Please reproduce the entries below word for word, starting at the line that contains "Task: Click the Theme Manager icon" and ending at the final line of the entries. Leave the pictures out of your answer.

━━━━━ STORED RECORDS

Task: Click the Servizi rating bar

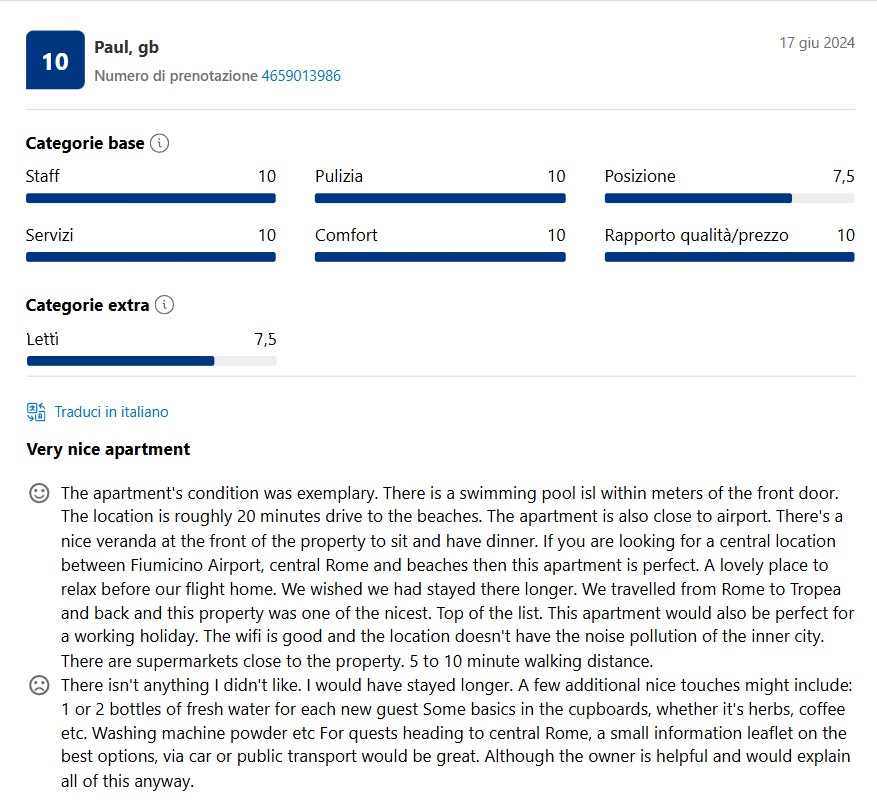Action: (150, 257)
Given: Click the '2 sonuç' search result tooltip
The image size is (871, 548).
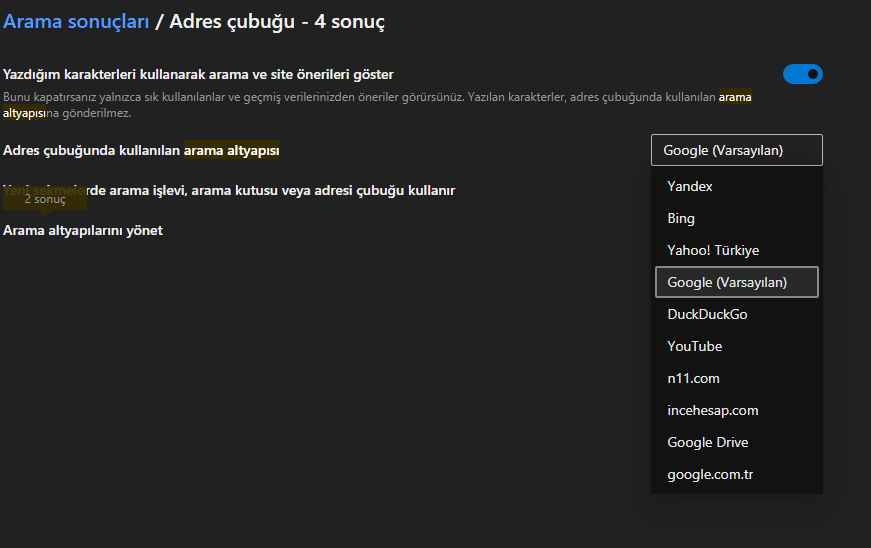Looking at the screenshot, I should 45,200.
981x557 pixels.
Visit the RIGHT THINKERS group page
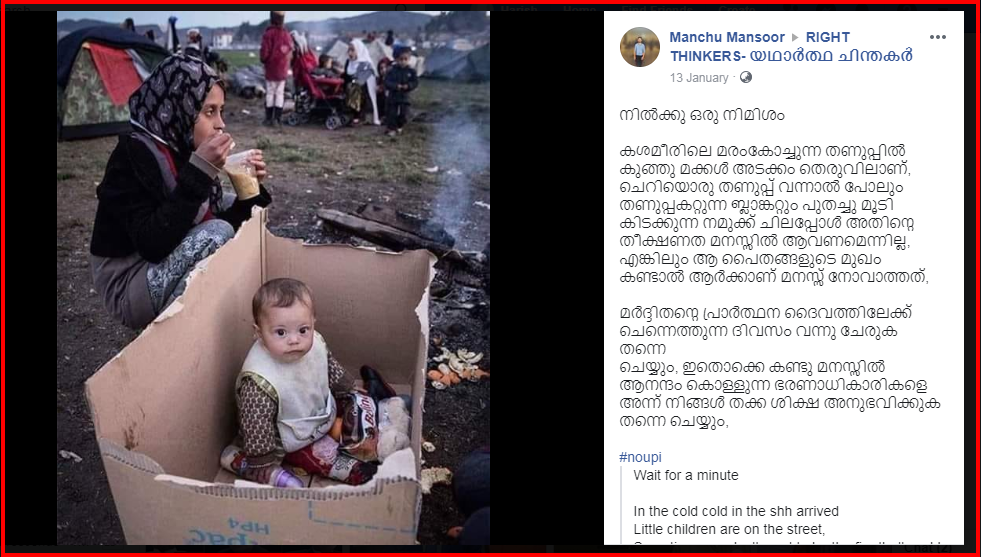tap(791, 47)
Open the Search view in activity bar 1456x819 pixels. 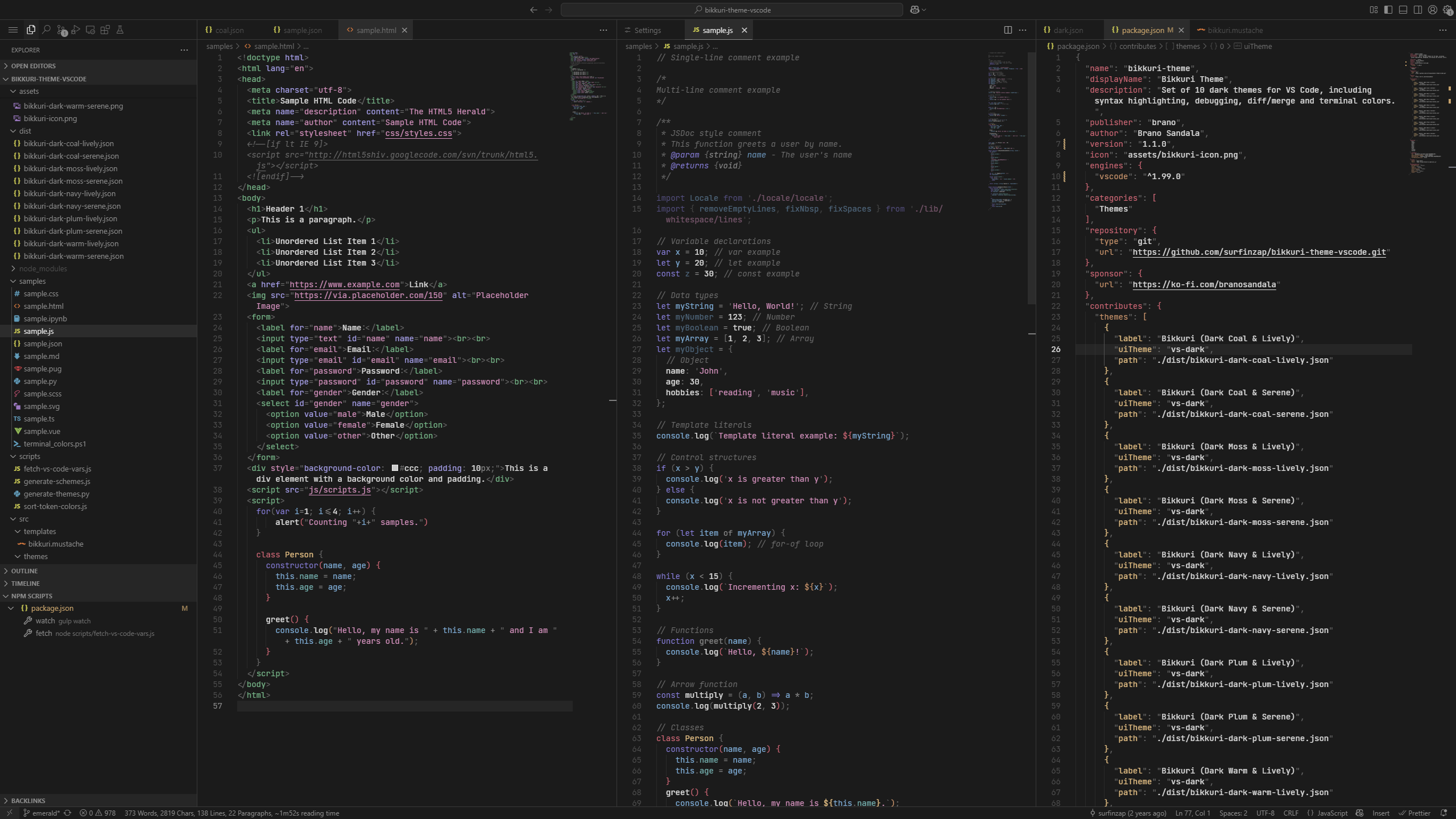(46, 30)
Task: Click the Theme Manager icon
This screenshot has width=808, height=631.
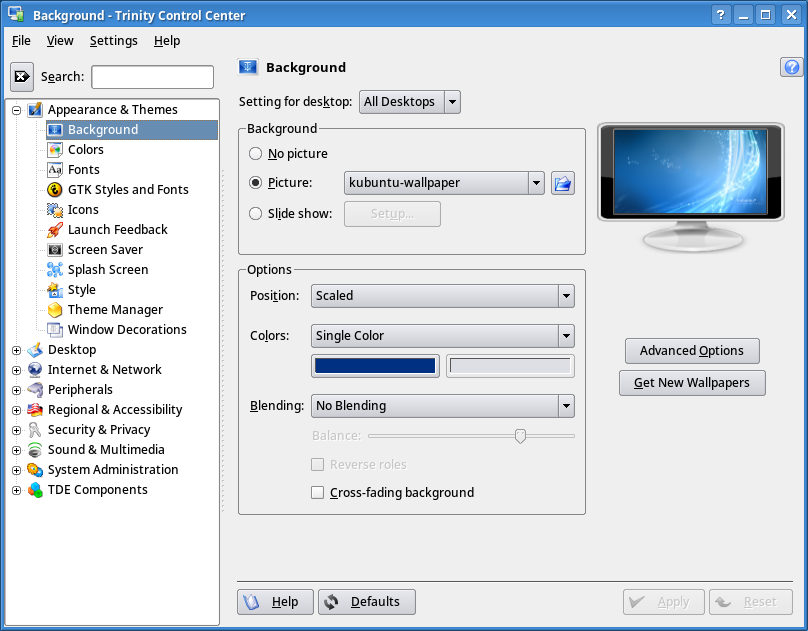Action: coord(57,309)
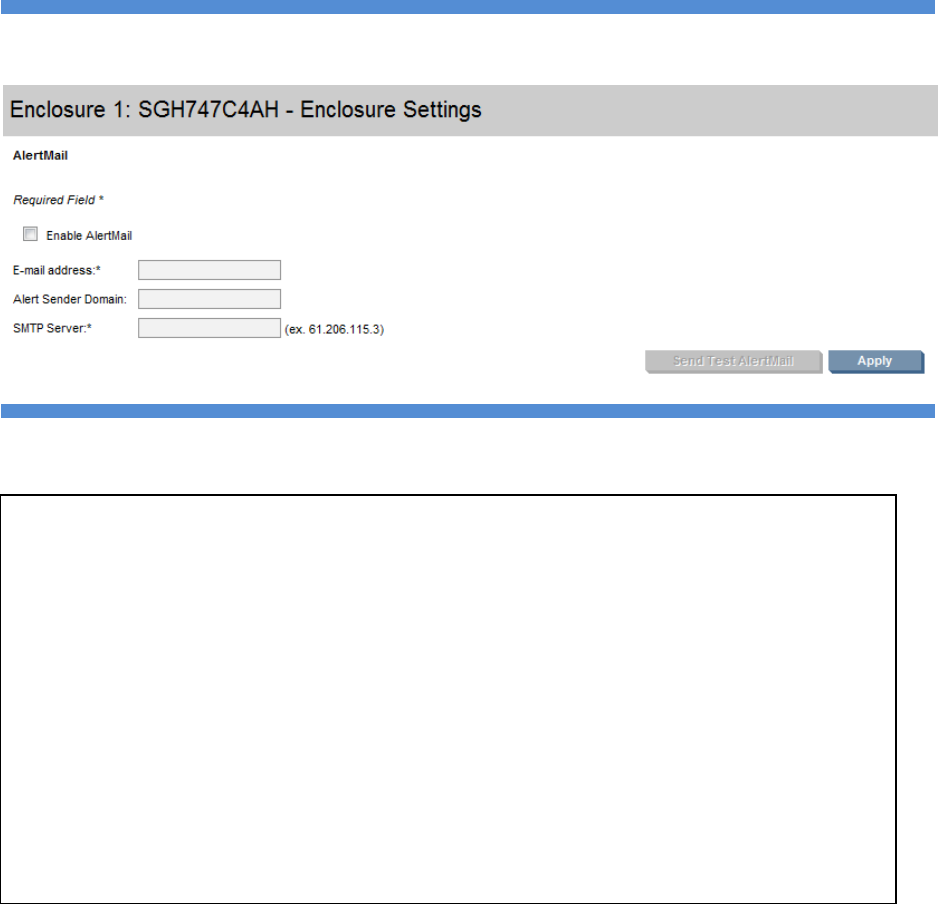Click the blue bar at the top
The width and height of the screenshot is (938, 904).
pos(468,6)
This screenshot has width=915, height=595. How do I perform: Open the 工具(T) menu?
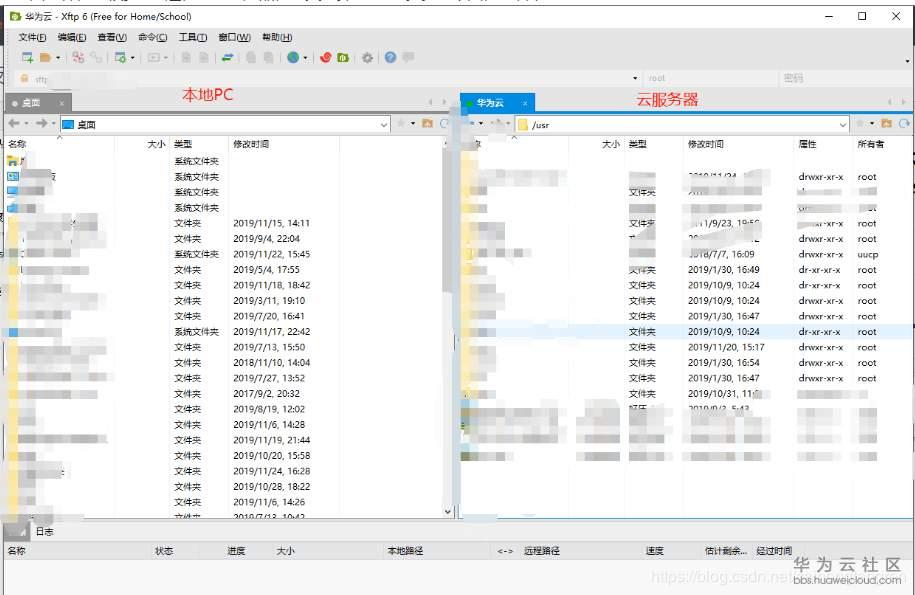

━━━━━━━━━━

ANSWER
Task: Click the Theme Manager icon
This screenshot has width=808, height=631.
Action: coord(57,309)
Click the blue bar at the top
The width and height of the screenshot is (938, 904).
pos(468,6)
This screenshot has width=915, height=595. How do I perform: Open the 工具(T) menu?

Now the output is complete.